● **Passage to read**
+---+

CF1995A Diagonals

Vitaly503 is given a checkered board with a side of $ n $ and $ k $ chips. He realized that all these $ k $ chips need to be placed on the cells of the board (no more than one chip can be placed on a single cell). Let's denote the cell in the $ i $ -th row and $ j $ -th column as $ (i ,j) $ . A diagonal is the set of cells for which the value $ i + j $ is the same. For example, cells $ (3, 1) $ , $ (2, 2) $ , and $ (1, 3) $ lie on the same diagonal, but $ (1, 2) $ and $ (2, 3) $ do not. A diagonal is called occupied if it contains at least one chip. Determine what is the minimum possible number of occupied diagonals among all placements of $ k $ chips.

Each test consists of several sets of input data. The first line contains a single integer $ t $ ( $ 1 \le t \le 500 $ ) — the number of sets of input data. Then follow the descriptions of the sets of input data. The only line of each set of input data contains two integers $ n $ , $ k $ ( $ 1 \le n \le 100, 0 \le k \le n^2 $ ) — the side of the checkered board and the number of available chips, respectively.

+---+

● **Excerpted data**
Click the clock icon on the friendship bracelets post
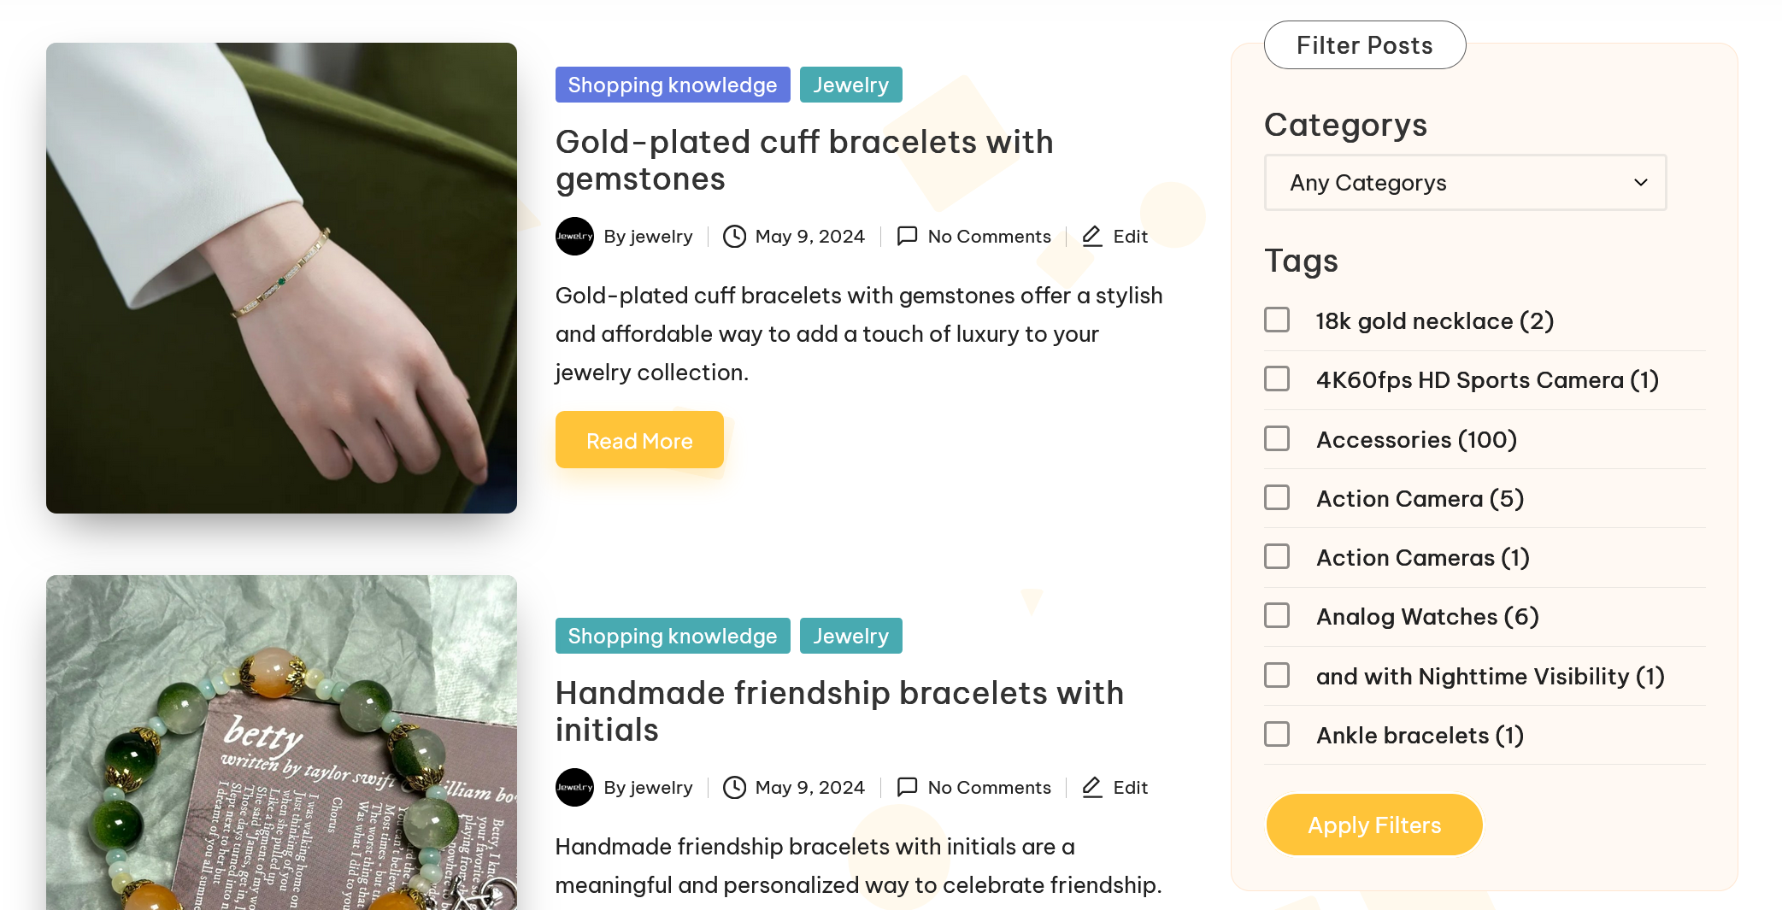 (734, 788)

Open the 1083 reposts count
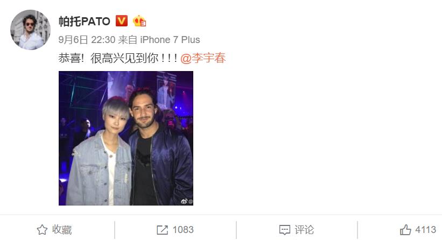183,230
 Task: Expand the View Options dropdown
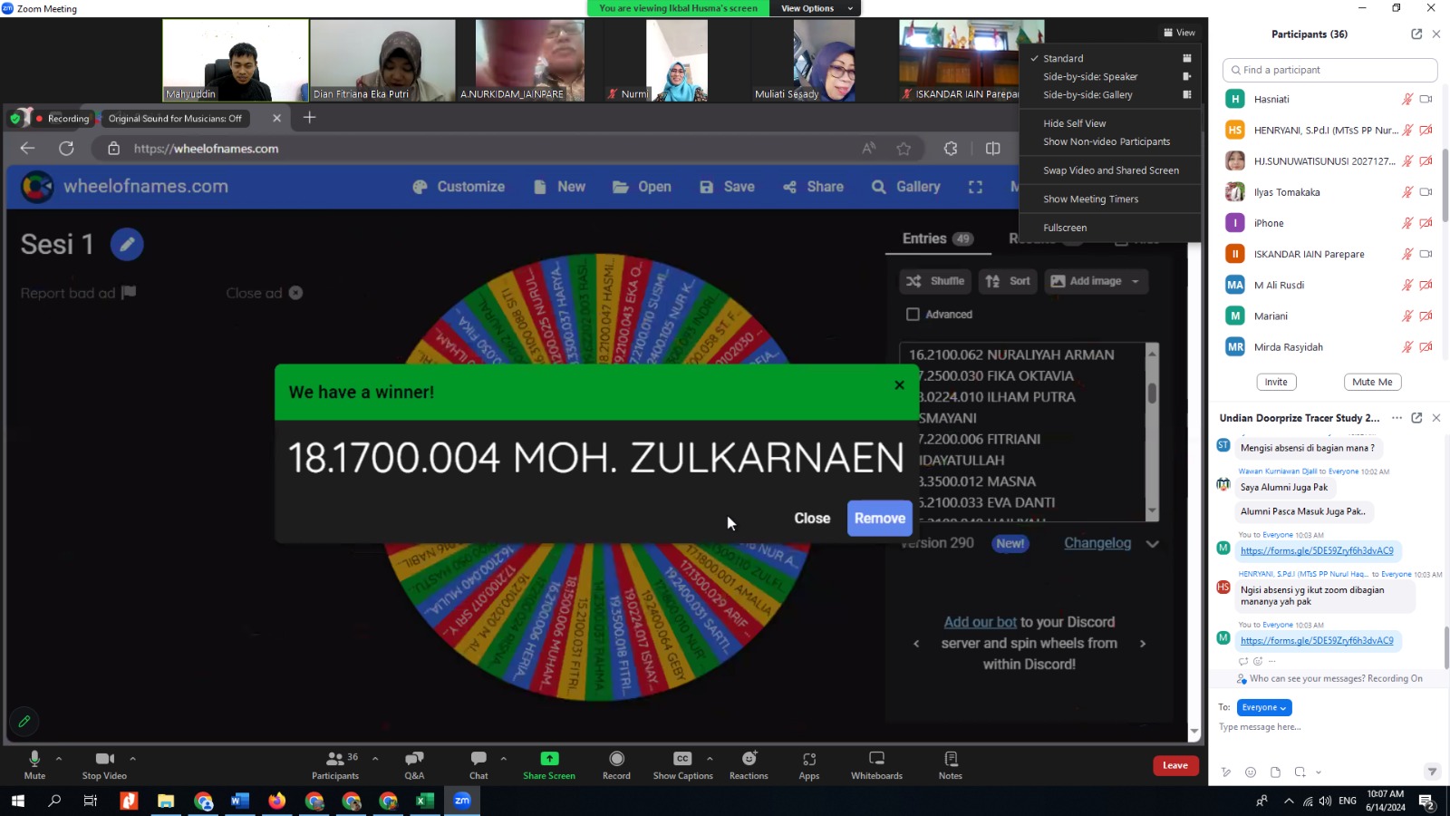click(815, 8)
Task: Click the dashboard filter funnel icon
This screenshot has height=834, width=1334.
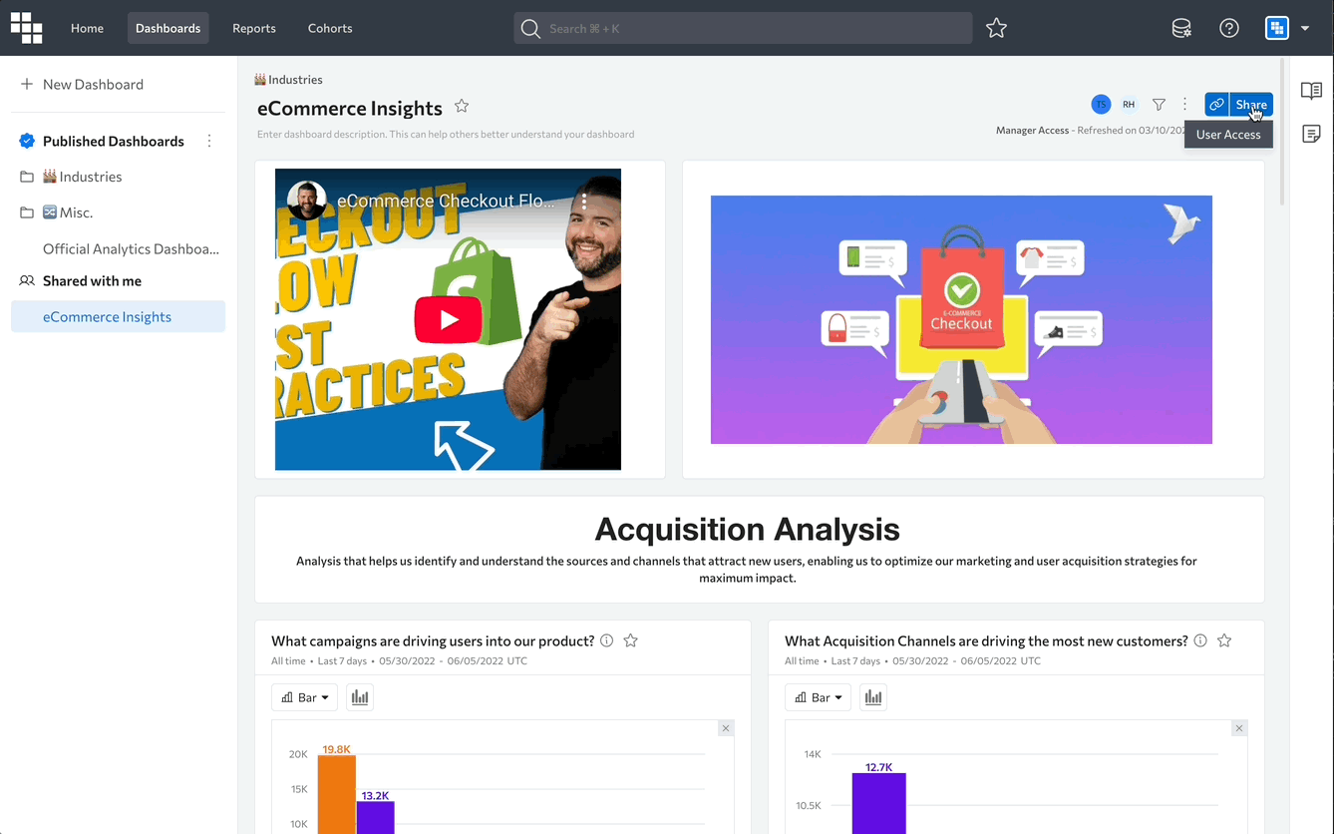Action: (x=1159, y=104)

+---+

● **What this task involves**
Write the next part of the chips-on-diagonals problem statement, starting right after its last sentence.

● **Task output**
For each set of input data, output a single integer — the minimum number of occupied diagonals with at least one chip that he can get after placing all $ k $ chips.

In the first test case, there are no chips, so 0 diagonals will be occupied. In the second test case, both chips can be placed on diagonal $ (2, 1), (1, 2) $ , so the answer is 1. In the third test case, 3 chips can't be placed on one diagonal, but placing them on $ (1, 2), (2, 1), (1, 1) $ makes 2 diagonals occupied. In the 7th test case, chips will occupy all 5 diagonals in any valid placing.